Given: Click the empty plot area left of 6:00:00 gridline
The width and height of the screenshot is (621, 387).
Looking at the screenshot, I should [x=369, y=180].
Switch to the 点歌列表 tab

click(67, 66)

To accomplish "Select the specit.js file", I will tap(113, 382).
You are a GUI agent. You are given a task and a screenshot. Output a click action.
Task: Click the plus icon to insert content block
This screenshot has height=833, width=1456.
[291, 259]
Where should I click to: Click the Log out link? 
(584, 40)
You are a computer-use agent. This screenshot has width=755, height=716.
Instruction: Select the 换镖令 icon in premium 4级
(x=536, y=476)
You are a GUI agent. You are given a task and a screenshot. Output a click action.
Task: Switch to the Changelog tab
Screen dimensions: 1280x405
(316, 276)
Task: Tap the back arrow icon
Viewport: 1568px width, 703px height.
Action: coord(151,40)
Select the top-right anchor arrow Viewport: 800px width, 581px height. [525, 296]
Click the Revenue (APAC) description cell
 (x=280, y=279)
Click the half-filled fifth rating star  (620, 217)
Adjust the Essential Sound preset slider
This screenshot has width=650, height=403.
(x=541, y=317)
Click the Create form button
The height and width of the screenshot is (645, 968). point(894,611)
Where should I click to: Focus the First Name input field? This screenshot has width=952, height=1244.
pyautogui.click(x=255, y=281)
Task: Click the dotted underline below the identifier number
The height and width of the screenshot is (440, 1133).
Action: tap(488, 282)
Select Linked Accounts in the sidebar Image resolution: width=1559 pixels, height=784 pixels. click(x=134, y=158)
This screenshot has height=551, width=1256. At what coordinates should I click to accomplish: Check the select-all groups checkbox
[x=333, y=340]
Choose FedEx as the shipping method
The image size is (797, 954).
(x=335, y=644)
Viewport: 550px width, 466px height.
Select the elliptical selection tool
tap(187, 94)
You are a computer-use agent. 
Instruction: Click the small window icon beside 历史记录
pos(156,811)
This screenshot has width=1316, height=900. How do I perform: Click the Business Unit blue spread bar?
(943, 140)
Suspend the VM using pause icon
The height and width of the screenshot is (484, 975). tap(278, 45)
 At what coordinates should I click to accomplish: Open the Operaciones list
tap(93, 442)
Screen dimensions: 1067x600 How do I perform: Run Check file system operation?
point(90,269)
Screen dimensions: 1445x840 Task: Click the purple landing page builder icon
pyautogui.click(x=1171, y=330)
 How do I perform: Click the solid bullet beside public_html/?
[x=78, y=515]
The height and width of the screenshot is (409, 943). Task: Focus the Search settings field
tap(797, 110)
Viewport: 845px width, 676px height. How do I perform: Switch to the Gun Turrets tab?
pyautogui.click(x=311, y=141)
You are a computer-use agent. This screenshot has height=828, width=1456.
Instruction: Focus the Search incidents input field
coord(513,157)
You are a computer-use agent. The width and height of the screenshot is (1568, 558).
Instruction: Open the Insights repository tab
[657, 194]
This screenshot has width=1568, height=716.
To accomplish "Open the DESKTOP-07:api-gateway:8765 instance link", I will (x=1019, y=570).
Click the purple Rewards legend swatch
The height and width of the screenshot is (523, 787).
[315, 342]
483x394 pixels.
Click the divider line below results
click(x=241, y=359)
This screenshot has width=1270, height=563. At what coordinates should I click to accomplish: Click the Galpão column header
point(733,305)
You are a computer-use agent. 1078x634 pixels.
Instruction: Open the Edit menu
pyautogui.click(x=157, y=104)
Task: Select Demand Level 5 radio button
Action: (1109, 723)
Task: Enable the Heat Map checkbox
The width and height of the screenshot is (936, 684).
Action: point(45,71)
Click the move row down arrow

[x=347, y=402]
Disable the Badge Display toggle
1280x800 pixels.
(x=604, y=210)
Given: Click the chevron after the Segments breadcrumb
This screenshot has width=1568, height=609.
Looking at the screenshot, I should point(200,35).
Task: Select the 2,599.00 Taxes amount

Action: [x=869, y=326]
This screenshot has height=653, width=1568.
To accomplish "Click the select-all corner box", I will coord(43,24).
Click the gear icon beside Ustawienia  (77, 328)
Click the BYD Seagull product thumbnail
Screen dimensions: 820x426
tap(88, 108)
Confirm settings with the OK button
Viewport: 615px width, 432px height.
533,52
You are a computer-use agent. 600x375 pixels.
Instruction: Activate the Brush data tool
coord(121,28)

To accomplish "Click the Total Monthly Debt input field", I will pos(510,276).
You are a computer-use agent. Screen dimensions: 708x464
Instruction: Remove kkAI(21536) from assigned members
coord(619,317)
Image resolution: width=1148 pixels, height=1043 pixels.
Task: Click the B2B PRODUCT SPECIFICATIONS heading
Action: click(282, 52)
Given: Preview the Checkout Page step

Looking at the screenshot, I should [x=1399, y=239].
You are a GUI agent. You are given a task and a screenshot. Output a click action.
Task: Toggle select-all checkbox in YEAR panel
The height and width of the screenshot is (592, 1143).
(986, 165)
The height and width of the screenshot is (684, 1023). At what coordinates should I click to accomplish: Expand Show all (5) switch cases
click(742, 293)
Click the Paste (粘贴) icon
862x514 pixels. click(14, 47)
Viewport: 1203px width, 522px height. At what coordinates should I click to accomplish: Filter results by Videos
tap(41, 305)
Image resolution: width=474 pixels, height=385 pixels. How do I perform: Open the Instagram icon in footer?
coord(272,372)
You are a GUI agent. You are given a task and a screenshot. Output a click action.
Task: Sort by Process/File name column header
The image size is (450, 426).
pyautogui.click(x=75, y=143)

**Directions for this task**
The line above containing "Task: Toggle select-all", the line containing "Task: Sort by Process/File name column header", and every line between them are to be transcribed exactly; no other line is wanted.

**Solution**
Task: Toggle select-all checkbox in YEAR panel
The height and width of the screenshot is (592, 1143).
(986, 165)
The height and width of the screenshot is (684, 1023). At what coordinates should I click to accomplish: Expand Show all (5) switch cases
click(742, 293)
Click the Paste (粘贴) icon
862x514 pixels. click(14, 47)
Viewport: 1203px width, 522px height. At what coordinates should I click to accomplish: Filter results by Videos
tap(41, 305)
Image resolution: width=474 pixels, height=385 pixels. How do I perform: Open the Instagram icon in footer?
coord(272,372)
You are a GUI agent. You are given a task and a screenshot. Output a click action.
Task: Sort by Process/File name column header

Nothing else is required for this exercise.